I think that a lot of the problems that arise from the use of post-structuralism and relativism come from the fact that while both are very useful intellectual tools, the vast majority of the people who use them in public really aren't qualified to do so, and are in fact using the mental equivalents of a very complex surgical machine (read: post-structuralism) and a set of finely machined calipers (relativism) as essentially a pair of hammers to beat their daft ideas into students' heads.

And, to leap back a bit more in the conversation, I think one of the major reasons why reading is on such a steep decline in Amurikah is because of the way it's presented in school. Outside of the tireless efforts of a few heroic individuals, most of the teachers I had presented reading as a chore, something to be done because they were required to assign books to us, rather than as something to be done for the joy of it. My best teachers approached reading assignments as an opportunity to introduce us to neat things that would also teach us what we needed to know, but they were few and far between. Fortunately, I was raised in a bookish household, and came to reading outside the scholastic environment. That's where I caught the bug, not in class.
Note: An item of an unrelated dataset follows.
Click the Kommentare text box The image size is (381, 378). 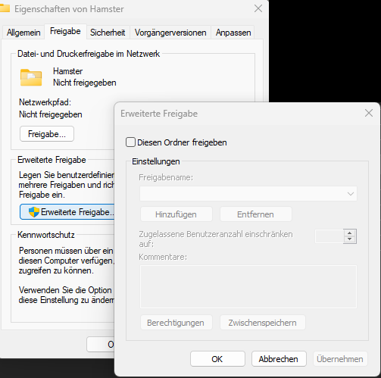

Betsy HP - Jul 11, 2004 6:09:55 pm PDT #4985 of 10002
If I only had a brain...

most of the teachers I had presented reading as a chore, something to be done because they were required to assign books to us, rather than as something to be done for the joy of it.

Oh, God, YES. I can't tell you how many reading contests my kids' schools have had, where you read so many books and get a prize, so many more books and get a bigger prize....

Reading IS the prize. Paying somebody to read tells them it's something that they wouldn't want to do otherwise.


Strega - Jul 11, 2004 6:13:22 pm PDT #4986 of 10002

So relativism doesn't mean "you can't judge things without a common standard", it means "there is no standard, and can't be one"?

Again, taken to extremes. It's useful to question what the standards are and examine them for bias. It just gets taken to an absurd level at times.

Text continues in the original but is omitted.